» Exercise
Only the lines from the one containing "Click vertical scrollbar" through the last line below should be written out, exactly and with both ends kept.

» Data section

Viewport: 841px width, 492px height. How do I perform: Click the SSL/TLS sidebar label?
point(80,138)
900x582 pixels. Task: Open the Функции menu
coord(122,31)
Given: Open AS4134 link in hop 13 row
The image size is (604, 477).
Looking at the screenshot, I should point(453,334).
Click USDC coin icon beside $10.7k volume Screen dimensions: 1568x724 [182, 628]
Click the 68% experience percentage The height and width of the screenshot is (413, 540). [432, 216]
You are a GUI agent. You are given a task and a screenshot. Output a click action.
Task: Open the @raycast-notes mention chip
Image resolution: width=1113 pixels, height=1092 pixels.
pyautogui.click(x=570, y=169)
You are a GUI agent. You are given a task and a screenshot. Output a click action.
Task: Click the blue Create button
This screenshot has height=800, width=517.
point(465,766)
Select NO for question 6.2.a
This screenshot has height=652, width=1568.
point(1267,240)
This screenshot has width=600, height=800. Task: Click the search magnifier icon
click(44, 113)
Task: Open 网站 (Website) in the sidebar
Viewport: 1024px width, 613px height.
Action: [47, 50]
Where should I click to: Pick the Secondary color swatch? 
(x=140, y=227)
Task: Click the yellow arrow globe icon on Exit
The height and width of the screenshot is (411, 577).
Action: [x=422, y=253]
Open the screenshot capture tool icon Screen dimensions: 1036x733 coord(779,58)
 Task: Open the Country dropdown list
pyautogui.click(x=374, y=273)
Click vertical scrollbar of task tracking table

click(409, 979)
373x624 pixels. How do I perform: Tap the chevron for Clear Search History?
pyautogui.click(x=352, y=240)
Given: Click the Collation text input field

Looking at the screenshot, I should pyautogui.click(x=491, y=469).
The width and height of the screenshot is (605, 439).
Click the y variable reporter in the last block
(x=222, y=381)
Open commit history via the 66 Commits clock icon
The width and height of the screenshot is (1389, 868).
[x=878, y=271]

» Written response
Click vertical scrollbar of task tracking table

click(409, 979)
373x624 pixels. How do I perform: Tap the chevron for Clear Search History?
pyautogui.click(x=352, y=240)
Given: Click the Collation text input field

Looking at the screenshot, I should pyautogui.click(x=491, y=469).
The width and height of the screenshot is (605, 439).
Click the y variable reporter in the last block
(x=222, y=381)
Open commit history via the 66 Commits clock icon
The width and height of the screenshot is (1389, 868).
[x=878, y=271]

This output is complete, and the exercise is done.